● **WORK TO COMPLETE**:
Please return every line of the records that contains the string "will", matching case.

[BEGIN DATASET EXCERPTS]

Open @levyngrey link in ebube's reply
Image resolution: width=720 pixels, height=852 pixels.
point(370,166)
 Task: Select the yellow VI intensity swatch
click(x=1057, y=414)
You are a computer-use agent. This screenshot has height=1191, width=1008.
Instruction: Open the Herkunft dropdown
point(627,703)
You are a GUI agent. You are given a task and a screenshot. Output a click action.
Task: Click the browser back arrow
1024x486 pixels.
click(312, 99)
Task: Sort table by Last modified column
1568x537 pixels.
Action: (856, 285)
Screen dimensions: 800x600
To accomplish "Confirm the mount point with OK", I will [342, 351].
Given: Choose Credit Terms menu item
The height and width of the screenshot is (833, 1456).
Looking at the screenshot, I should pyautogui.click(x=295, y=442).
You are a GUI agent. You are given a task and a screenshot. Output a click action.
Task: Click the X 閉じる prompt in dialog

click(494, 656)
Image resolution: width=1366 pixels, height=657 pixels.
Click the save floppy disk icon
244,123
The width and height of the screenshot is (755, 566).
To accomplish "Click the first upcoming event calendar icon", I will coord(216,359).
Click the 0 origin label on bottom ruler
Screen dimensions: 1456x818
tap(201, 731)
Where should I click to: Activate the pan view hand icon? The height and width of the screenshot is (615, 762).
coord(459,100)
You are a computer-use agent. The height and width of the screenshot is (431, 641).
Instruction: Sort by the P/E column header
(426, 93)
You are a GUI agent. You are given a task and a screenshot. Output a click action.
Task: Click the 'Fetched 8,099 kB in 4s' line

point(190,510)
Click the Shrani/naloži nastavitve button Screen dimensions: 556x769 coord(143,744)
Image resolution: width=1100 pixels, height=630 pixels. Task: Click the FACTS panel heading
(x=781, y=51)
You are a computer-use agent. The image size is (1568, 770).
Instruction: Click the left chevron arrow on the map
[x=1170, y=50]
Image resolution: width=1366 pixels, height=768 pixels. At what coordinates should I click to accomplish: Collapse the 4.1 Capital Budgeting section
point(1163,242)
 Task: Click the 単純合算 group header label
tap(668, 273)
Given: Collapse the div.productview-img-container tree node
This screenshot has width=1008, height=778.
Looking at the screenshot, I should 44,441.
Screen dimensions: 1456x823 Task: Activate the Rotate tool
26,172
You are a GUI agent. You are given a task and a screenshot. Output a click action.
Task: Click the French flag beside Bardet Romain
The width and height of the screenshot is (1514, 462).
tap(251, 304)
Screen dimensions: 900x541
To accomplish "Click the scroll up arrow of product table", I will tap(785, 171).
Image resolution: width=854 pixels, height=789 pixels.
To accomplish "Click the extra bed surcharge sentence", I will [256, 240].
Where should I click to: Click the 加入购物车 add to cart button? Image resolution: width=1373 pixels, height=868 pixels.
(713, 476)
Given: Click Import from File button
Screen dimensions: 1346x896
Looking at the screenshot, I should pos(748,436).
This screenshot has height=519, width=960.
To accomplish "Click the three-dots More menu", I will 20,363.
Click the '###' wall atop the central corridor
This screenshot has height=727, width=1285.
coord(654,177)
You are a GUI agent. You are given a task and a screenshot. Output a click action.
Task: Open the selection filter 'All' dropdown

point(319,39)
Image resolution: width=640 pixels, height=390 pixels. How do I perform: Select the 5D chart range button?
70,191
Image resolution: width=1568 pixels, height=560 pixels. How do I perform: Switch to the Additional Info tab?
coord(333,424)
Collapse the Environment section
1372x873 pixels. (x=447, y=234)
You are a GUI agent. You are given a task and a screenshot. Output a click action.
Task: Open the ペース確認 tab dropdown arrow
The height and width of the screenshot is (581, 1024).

[END DATASET EXCERPTS]

● **EXERCISE ANSWER**:
To accomplish "Confirm the mount point with OK", I will [342, 351].
To accomplish "Click the first upcoming event calendar icon", I will coord(216,359).
To accomplish "Click the scroll up arrow of product table", I will tap(785, 171).
To accomplish "Click the extra bed surcharge sentence", I will [256, 240].
To accomplish "Click the three-dots More menu", I will 20,363.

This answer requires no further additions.